Soil physics deals with the physical properties of soil that influence plant growth:
- Soil Texture & Structure: Determines porosity and aeration.
- Soil Water Potential: Governs how easily plants can extract water.
- Thermal Properties: Soil heat capacity controls how fast soil warms up in spring. Dark soils absorb more heat than light soils (Albedo effect).
1.2 Human Survival Physics
Humans are homeotherms, maintaining a relatively constant body temperature (~37°C) despite environmental changes. Physics governs this thermal regulation.
The Energy Balance Equation
$$ S = M – W \pm R \pm C – E $$
\(M\) = Metabolic rate (Heat production)
\(W\) = Mechanical work done by the body
\(R\) = Radiation heat exchange
\(C\) = Convection heat exchange
\(E\) = Evaporation heat loss (Sweating)
Heat Exchange Mechanisms
- Metabolism ($M$): The biochemical process of converting food into energy. Basal Metabolic Rate (BMR) is the energy required at rest.
- Radiation ($R$): Transfer of heat via electromagnetic waves. Depends on the temperature difference between skin and surroundings ($R \propto T_{skin}^4 – T_{env}^4$).
- Convection ($C$): Heat loss to air or water moving across the skin. Wind chill factor increases convection loss.
- Evaporation ($E$): The most effective cooling mechanism in hot environments.

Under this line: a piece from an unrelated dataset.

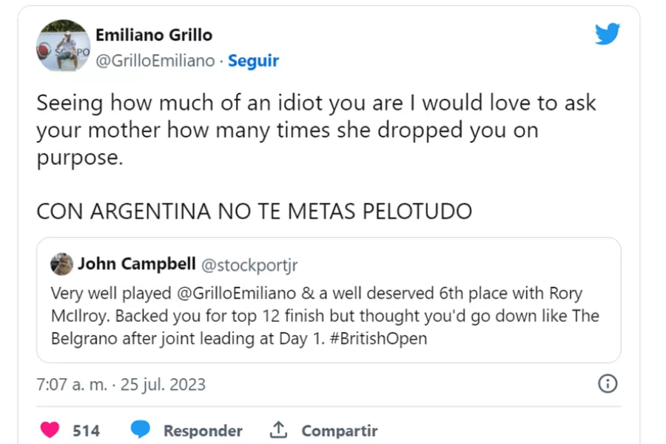Click the info circle icon near the timestamp
This screenshot has width=666, height=444.
[x=608, y=384]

Latent heat of vaporization ($L_v$) removes heat as sweat turns to vapor.
1.3 Energy from the Environment
Renewable energy physics focuses on converting natural energy flows into useful work.
Photovoltaic (PV)
Converts photon energy ($E=hf$) into electrical current using PN-junction semiconductors. Efficiency depends on band-gap energy and temperature.
Wind Power
Power extracted is proportional to the cube of wind speed: $$ P = \frac{1}{2} \rho A v^3 $$ where $\rho$ is air density and $A$ is rotor area.
Geothermal
Utilizes radioactive decay heat from the Earth’s core. Operates via steam turbines driven by hydrothermal reservoirs.
Wave Energy
Captures kinetic and potential energy of ocean waves. Wave power density depends on wave height squared ($H^2$) and period ($T$).
1.4 Built Environment & Remote Sensing
The Built Environment
Physics applied to human-made structures. Key concepts involve heat transfer and comfort.
- Thermal Comfort: Dependent on air temperature, radiant temperature, humidity, and air velocity.
- U-Value: Measure of thermal transmittance through walls. Lower U-values mean better insulation ($Rate = U \cdot A \cdot \Delta T$).
- Natural Ventilation: Using pressure differences caused by wind (Bernoulli’s principle) and stack effect (warm air rising) to cool buildings.
Remote Sensing
The acquisition of information about an object without making physical contact, typically via satellite or aircraft.
- Active Sensors: Emit their own energy (e.g., Radar, LiDAR).
- Passive Sensors: Detect natural energy (Sunlight) reflected (e.g., Photography, Landsat).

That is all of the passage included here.